Data entries
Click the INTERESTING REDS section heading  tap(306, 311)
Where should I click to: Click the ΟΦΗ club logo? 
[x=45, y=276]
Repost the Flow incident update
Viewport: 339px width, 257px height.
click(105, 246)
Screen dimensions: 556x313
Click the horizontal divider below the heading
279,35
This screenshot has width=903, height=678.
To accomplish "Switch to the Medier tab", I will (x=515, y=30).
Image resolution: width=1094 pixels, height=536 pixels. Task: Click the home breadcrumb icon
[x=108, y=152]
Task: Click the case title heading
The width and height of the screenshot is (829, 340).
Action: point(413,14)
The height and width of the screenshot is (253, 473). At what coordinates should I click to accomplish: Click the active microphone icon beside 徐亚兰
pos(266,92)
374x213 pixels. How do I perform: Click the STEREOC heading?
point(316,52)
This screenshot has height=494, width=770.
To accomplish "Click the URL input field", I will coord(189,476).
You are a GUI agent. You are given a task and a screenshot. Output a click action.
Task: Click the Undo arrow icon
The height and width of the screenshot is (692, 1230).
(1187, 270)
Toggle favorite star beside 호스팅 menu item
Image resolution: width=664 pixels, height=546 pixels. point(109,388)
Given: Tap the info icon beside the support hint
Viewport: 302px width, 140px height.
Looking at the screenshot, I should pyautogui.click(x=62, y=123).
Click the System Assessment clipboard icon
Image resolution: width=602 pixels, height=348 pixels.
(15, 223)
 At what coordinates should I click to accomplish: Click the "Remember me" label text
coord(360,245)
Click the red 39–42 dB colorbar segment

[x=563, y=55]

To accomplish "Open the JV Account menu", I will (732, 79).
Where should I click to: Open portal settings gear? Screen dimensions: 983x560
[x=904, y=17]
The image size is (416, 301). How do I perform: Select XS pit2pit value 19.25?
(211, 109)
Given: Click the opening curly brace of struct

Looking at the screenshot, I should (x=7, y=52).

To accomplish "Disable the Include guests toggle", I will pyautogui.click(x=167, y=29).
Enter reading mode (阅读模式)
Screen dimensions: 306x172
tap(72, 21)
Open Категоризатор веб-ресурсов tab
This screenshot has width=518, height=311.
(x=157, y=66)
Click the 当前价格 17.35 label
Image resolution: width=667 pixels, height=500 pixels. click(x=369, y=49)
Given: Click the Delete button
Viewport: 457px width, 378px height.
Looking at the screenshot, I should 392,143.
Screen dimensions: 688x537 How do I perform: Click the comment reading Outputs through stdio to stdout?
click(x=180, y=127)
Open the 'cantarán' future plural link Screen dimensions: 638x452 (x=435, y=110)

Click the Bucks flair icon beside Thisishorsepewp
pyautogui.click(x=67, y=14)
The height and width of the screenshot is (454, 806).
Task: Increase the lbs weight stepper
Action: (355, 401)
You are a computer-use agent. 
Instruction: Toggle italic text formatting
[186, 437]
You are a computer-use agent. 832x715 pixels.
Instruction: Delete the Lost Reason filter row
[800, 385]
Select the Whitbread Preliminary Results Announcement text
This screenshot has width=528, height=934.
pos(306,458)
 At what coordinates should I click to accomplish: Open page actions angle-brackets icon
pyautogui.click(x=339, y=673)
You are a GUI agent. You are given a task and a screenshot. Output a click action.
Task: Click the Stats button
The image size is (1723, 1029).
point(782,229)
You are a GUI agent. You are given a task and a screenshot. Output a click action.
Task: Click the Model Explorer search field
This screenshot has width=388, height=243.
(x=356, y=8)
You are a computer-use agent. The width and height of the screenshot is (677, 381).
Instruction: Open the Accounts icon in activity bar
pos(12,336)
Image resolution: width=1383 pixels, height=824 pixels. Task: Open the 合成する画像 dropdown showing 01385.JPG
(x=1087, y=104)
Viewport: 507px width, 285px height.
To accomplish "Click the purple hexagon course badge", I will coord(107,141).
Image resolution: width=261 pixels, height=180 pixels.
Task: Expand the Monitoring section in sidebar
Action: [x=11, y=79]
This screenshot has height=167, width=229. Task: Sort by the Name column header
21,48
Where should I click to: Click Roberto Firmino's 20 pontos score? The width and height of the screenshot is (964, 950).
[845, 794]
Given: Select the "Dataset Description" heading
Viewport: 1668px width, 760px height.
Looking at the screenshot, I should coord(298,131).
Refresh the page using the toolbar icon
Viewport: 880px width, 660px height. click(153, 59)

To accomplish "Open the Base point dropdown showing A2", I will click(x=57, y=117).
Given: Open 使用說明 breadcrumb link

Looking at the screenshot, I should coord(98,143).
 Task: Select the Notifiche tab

**Task item**
Look through the entries for lines containing the word "computer" and return each one.

**Result below**
You are a computer-use agent. 
You are a computer-use agent. 832x715 pixels.
You are a computer-use agent. The width and height of the screenshot is (677, 381).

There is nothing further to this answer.